A couple months ago I photographed the Roman Scherer catalogue described as circa 1917 at the Butler Library at Columbia (the old ATF Typographic Library). It shows your font as Series 5340.
You thought it might be Italian, so I went to a Nebiolo catalogue circa 1890-1900. I found a very similar face called Vulcano. It is as if someone took your face, lightened it a weight or two, and redrew it to get rid of the German influences. The stems of the b, d, and h do not curve over. But the faces are definitely related. It has the line through the a and g, and o, but your face has a redesigned o. It does not have the line that appears in your C, O, and Q.
My guess is that the Italian face appeared first, and Roman Scherer liked it and redrew it with a German look and added more fanciful detail which would work better at a larger size. But it could just as easily happened that Roman Scherer designed it first, and Nebiolo romanized and simplified the design for smaller metal type.
Here's another interesting thing.

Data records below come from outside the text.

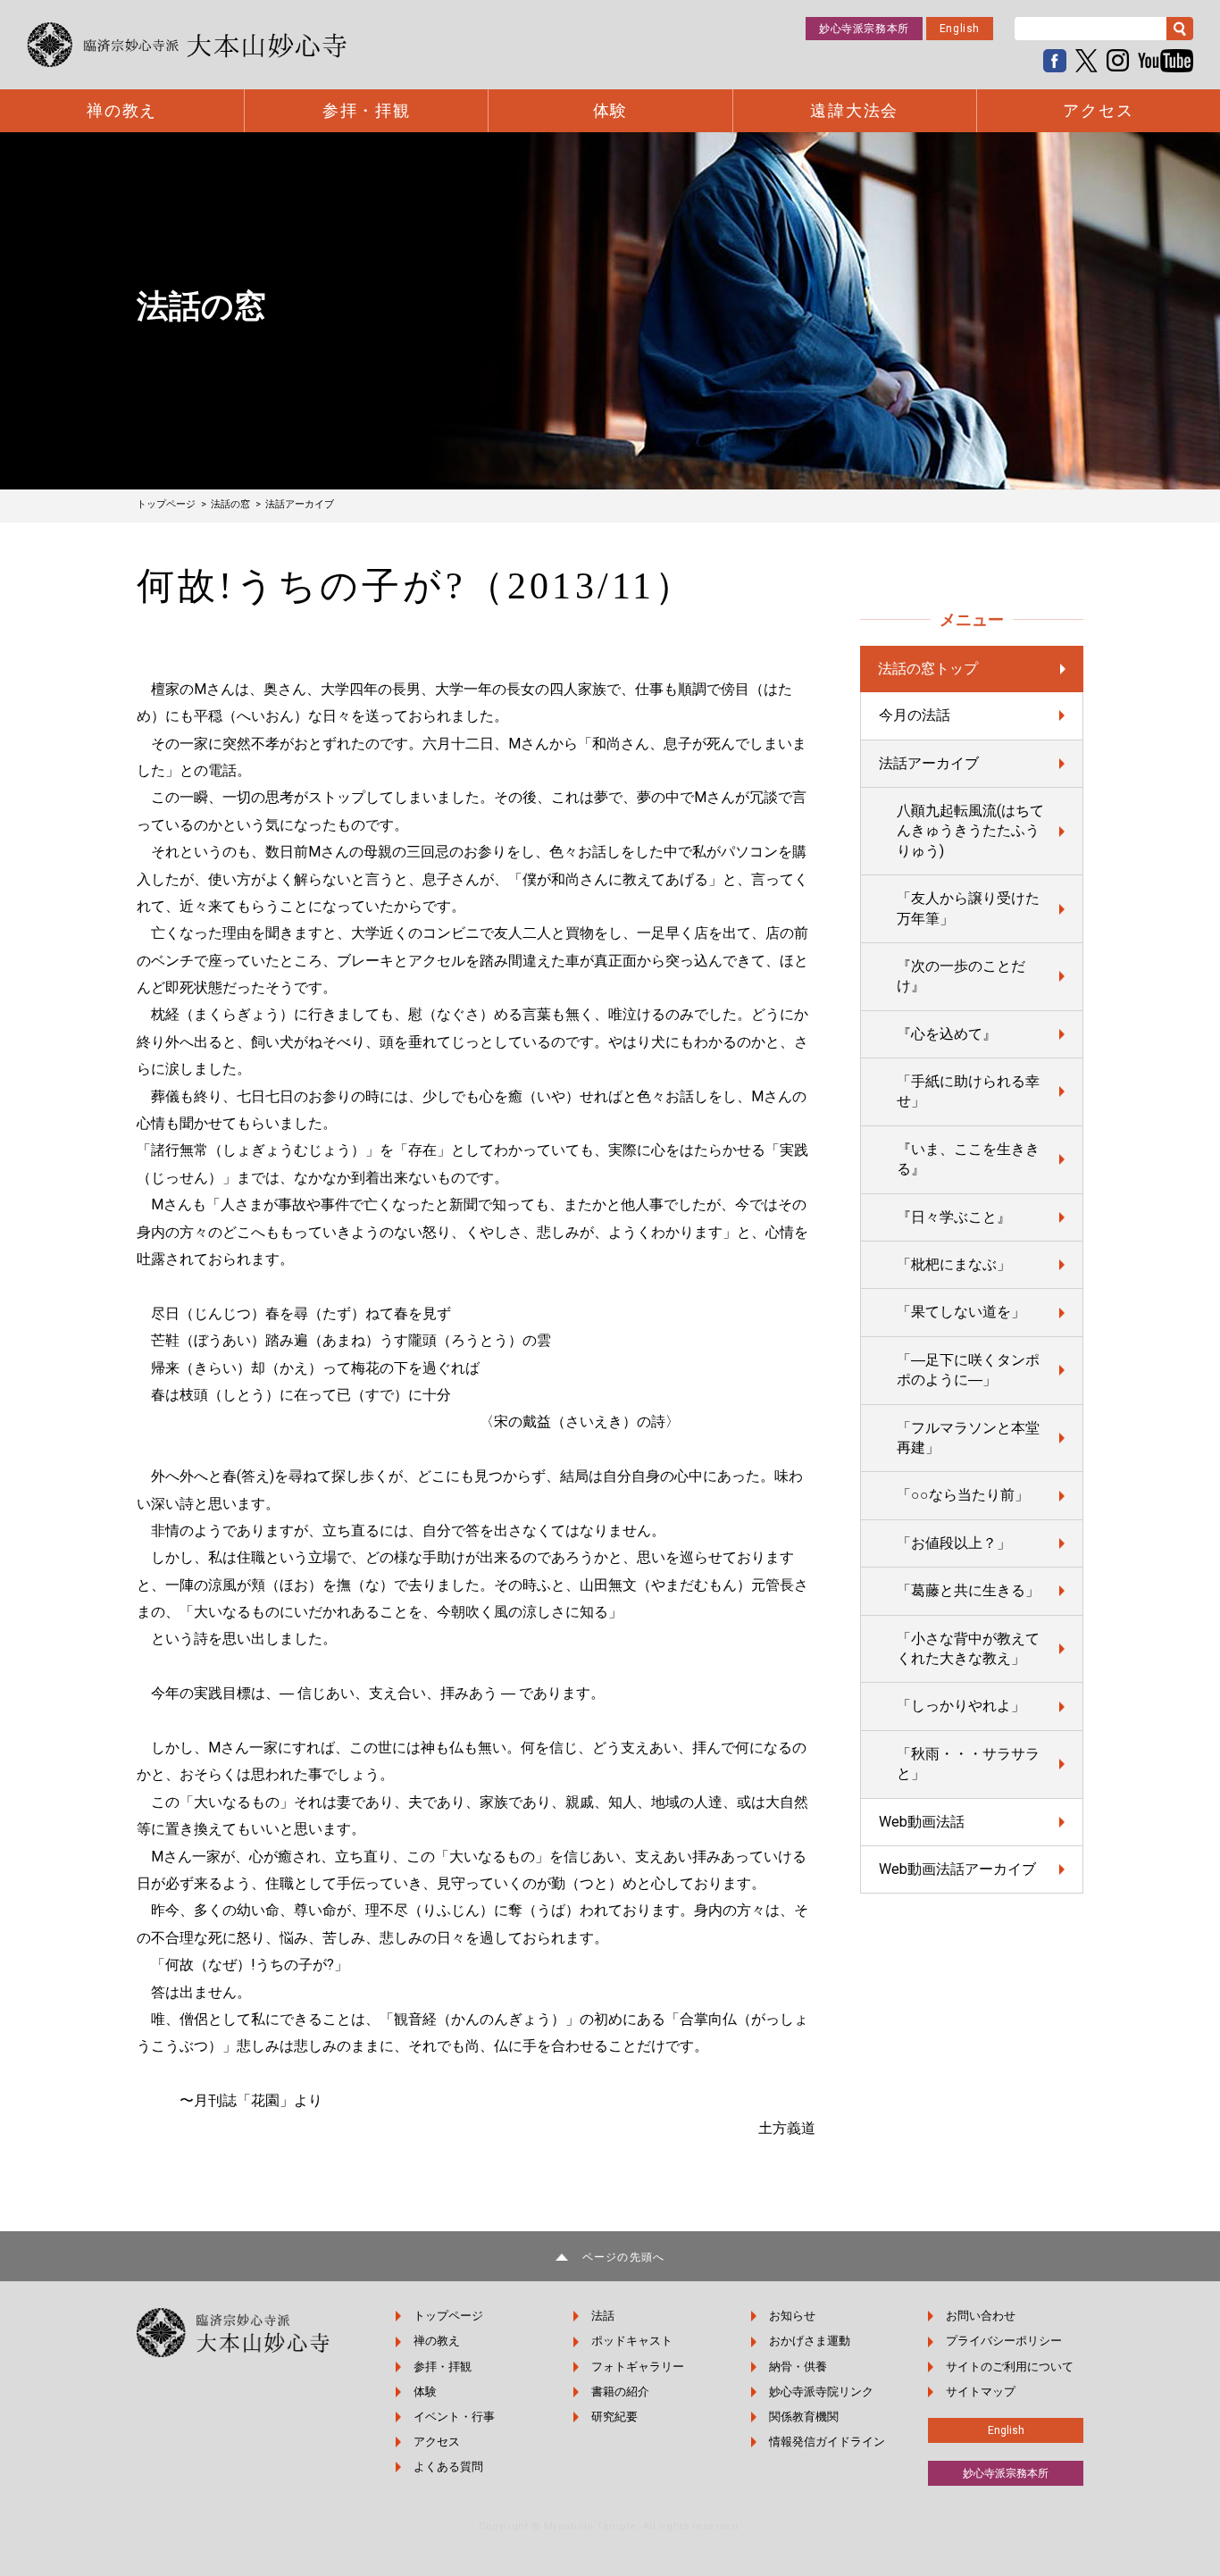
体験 (611, 111)
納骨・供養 (798, 2366)
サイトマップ (980, 2391)
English (960, 28)
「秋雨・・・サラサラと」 (968, 1763)
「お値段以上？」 (954, 1543)
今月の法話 (914, 715)
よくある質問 (448, 2466)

In a German specimen book, I found a face somewhat like Vulcano, but more upright. It was called Vulcan! So perhaps:
a) Vulcan was the original design
b) Nebiolo converted it to a cursive and called it Vulcano
c) Roman Scherer jazzed it up and called it 5340. Who knows?
The second example comes from "Art Nouveau & early Art Deco Type & Design from the Roman Scherer catalogue" p.78. This catalogue date is unknown.